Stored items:
——————

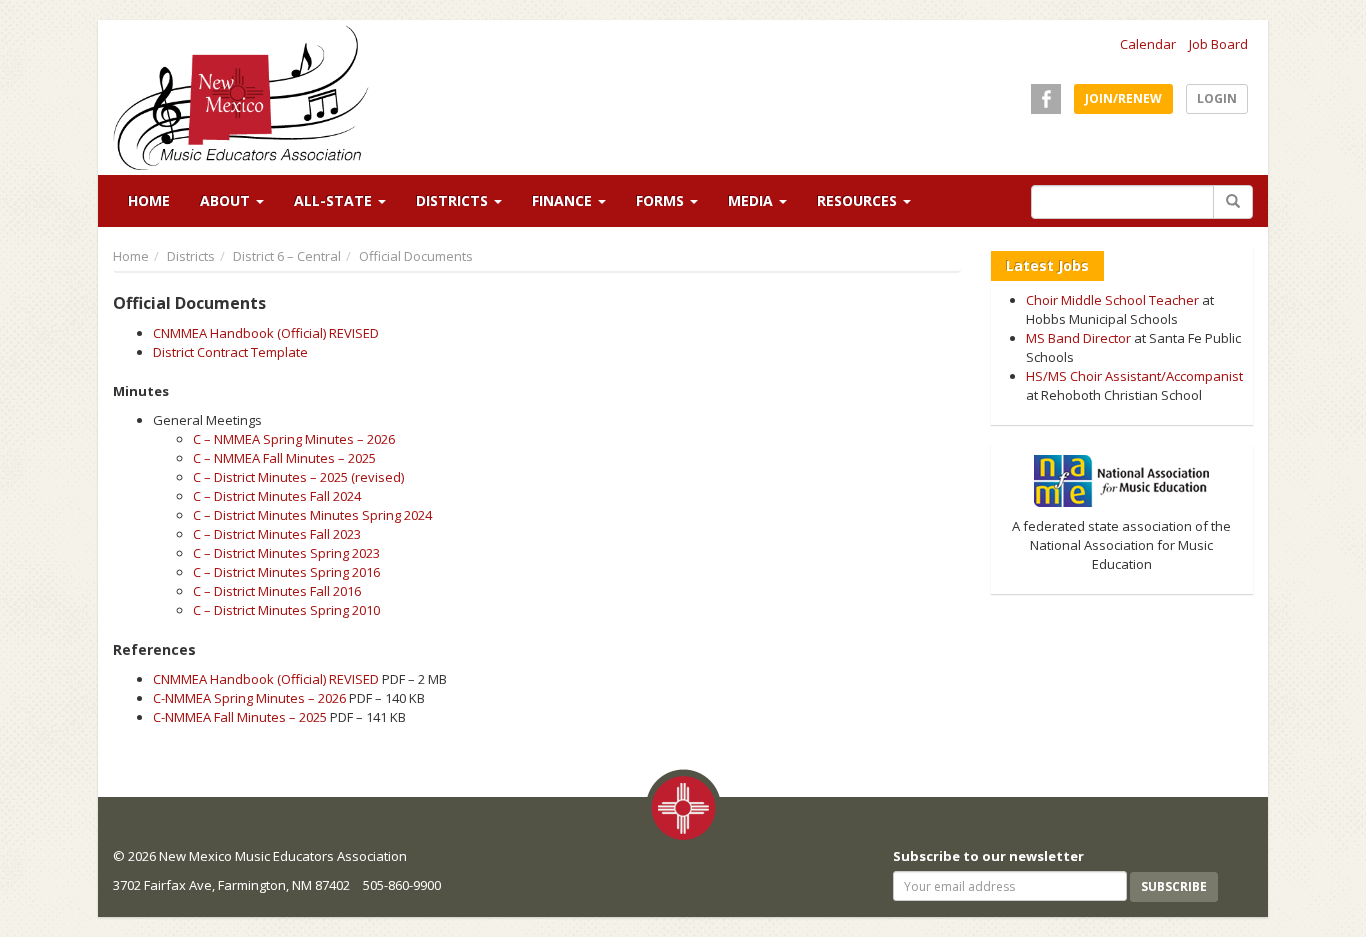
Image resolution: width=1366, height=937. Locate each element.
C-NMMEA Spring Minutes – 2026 (249, 698)
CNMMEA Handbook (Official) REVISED (266, 333)
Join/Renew (1123, 98)
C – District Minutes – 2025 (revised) (298, 477)
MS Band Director (1078, 338)
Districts (454, 200)
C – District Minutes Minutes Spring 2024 (312, 515)
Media (752, 200)
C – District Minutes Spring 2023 (286, 553)
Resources (859, 200)
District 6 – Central (287, 256)
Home (149, 200)
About (227, 200)
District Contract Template (230, 352)
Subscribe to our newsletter (988, 856)
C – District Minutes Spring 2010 (286, 610)
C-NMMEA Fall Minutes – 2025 (240, 717)
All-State (335, 200)
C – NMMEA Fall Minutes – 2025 (284, 458)
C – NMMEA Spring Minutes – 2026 (294, 439)
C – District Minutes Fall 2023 (277, 534)
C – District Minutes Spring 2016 (286, 572)
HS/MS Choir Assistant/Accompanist (1134, 376)
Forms (662, 200)
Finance (564, 200)
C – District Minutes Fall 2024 (277, 496)
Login (1217, 98)
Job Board (1218, 44)
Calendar (1148, 44)
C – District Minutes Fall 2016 (277, 591)
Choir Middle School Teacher (1112, 300)
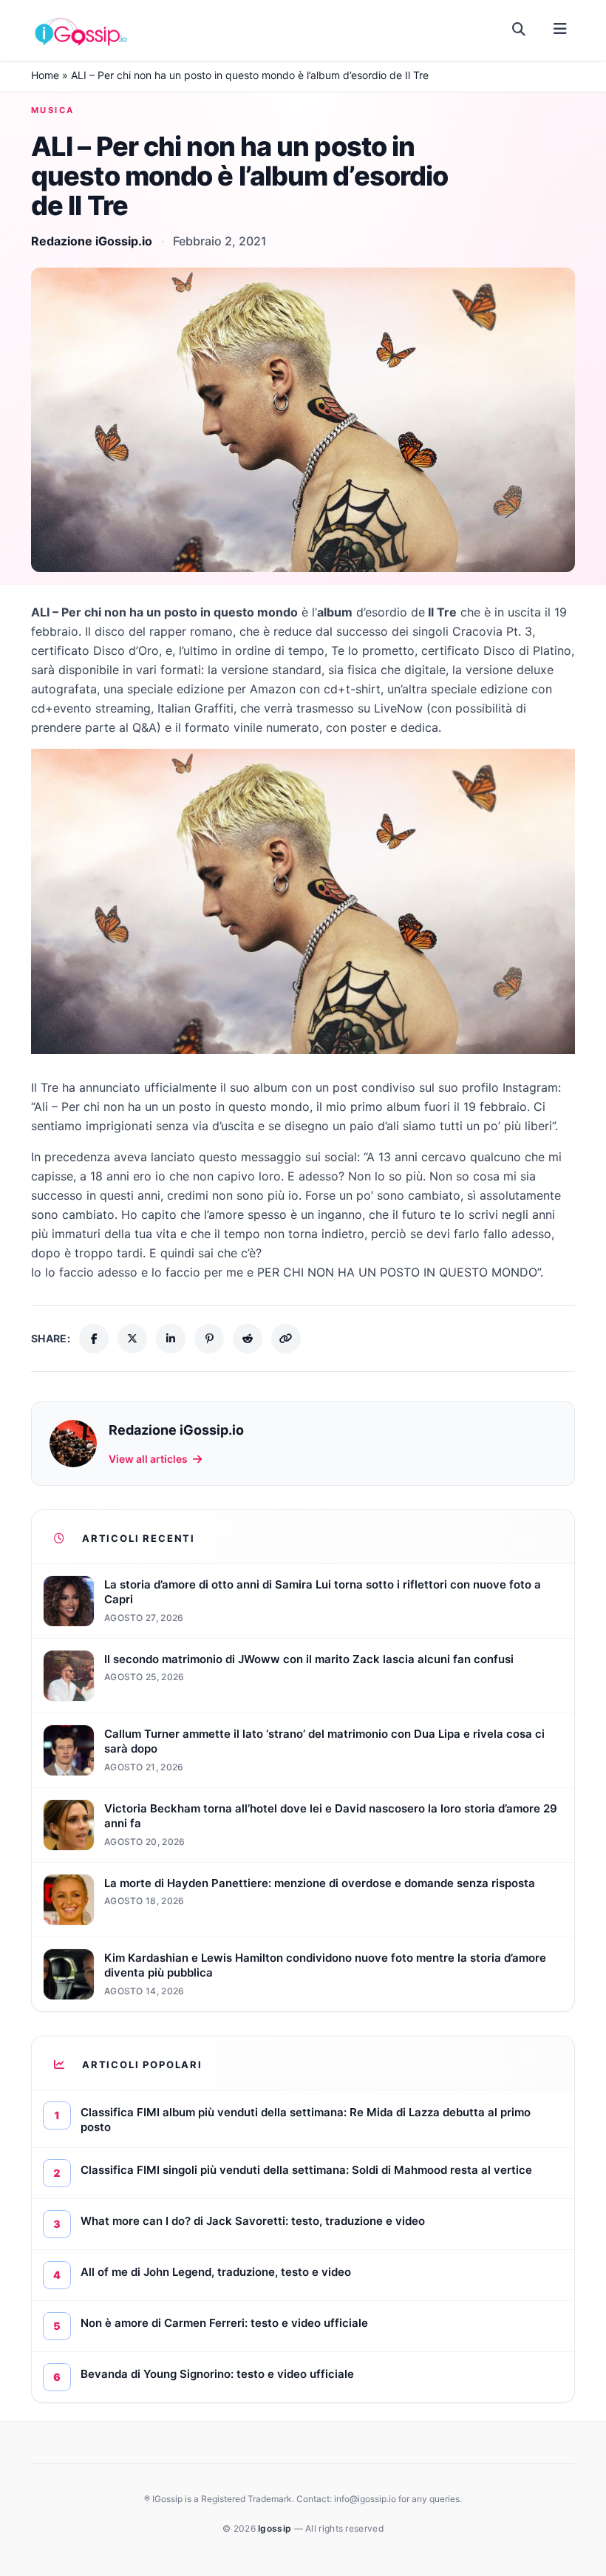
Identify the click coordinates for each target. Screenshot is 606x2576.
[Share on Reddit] (247, 1338)
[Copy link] (286, 1338)
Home (45, 75)
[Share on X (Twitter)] (132, 1338)
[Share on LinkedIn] (170, 1338)
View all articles (148, 1458)
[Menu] (560, 29)
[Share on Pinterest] (209, 1338)
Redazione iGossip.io (91, 241)
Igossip (275, 2528)
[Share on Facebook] (94, 1338)
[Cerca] (519, 29)
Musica (53, 110)
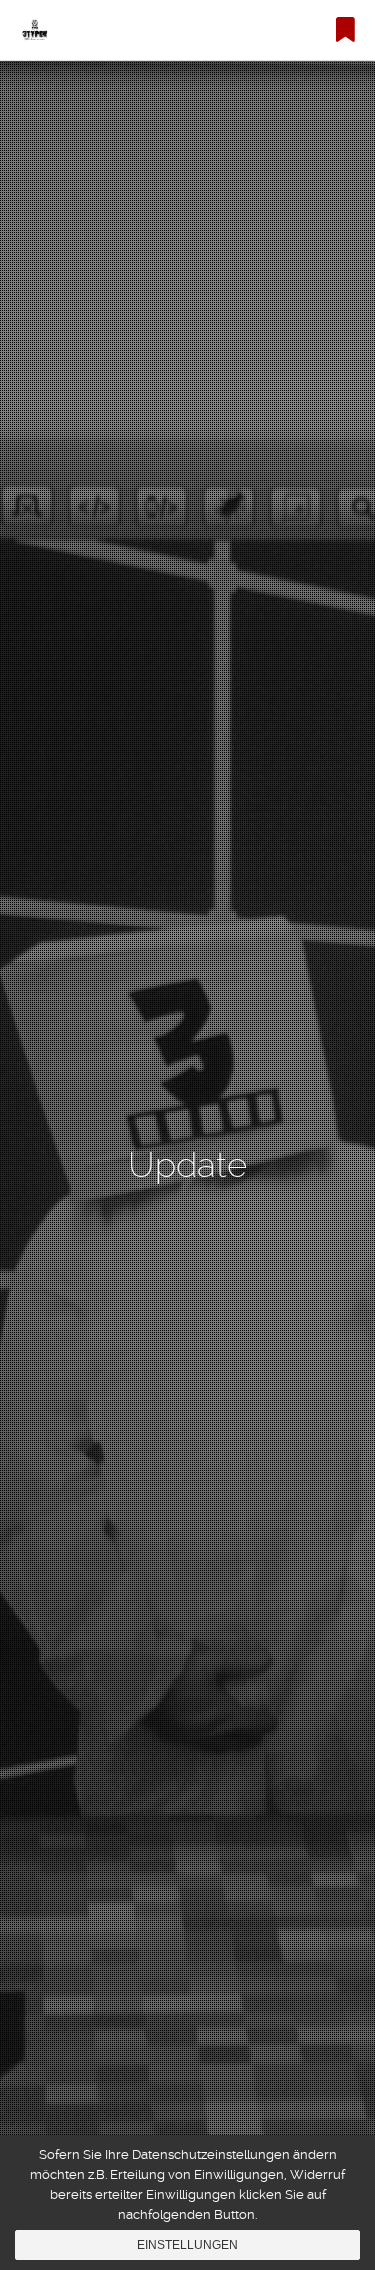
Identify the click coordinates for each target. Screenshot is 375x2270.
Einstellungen (187, 2245)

——————

> _What the task requires_: Give back exactly the lines above starting at the line where "Media (752, 200)" appears and ending at the line where "All-State (335, 200)" appears, both included, with no other lines.

> _Task answer_:
Media (752, 200)
C – District Minutes Spring 2023 (286, 553)
Resources (859, 200)
District 6 – Central (287, 256)
Home (149, 200)
About (227, 200)
District Contract Template (230, 352)
Subscribe to our newsletter (988, 856)
C – District Minutes Spring 2010 (286, 610)
C-NMMEA Fall Minutes – 2025 (240, 717)
All-State (335, 200)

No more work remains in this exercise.